There is an overhead that ORM framework comes with. Because it’s fairly high level, it sometimes needs to generate a lot of native SQL queries to get you what you want in one or two lines of JPQL or pure
EntityManageroperations.However, JPA uses two caches – L1 and L2. One operates on the entities level, other on PersistenceUnits level. Therefore, you might see a lot of SQL queries generated, but after some time, you should have some of the data cached.
If you’re unhappy with the performance, you could try using lazy loaded collections or fetching the required data by yourself (you might be interested in Bozho’s post regarding this matter).

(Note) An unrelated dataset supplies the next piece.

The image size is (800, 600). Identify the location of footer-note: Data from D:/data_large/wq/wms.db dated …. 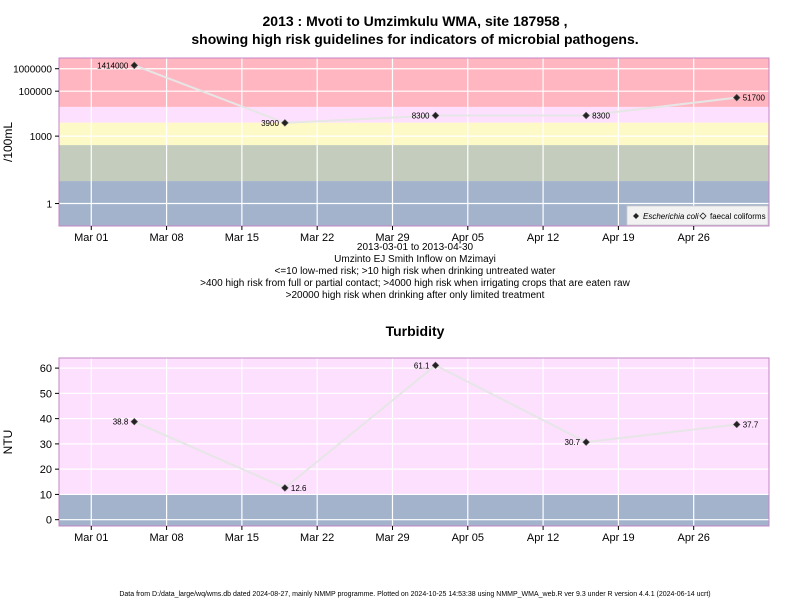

Finally, if you see that the cache hasn’t improved your performance and that the hand-made JPQL queries are not doing the job right – you can always revert to plain SQL queries. Beware, that those queries bypass the JPA caches and might require you to do some flushes before you execute the native query (or invoke it at the beginning of the active transaction).
Despite the optimisation route you’ll choose – firstly test it in your environment and answer yourself if you need this optimisation at all. Do some heavy testing, performance tests and so on.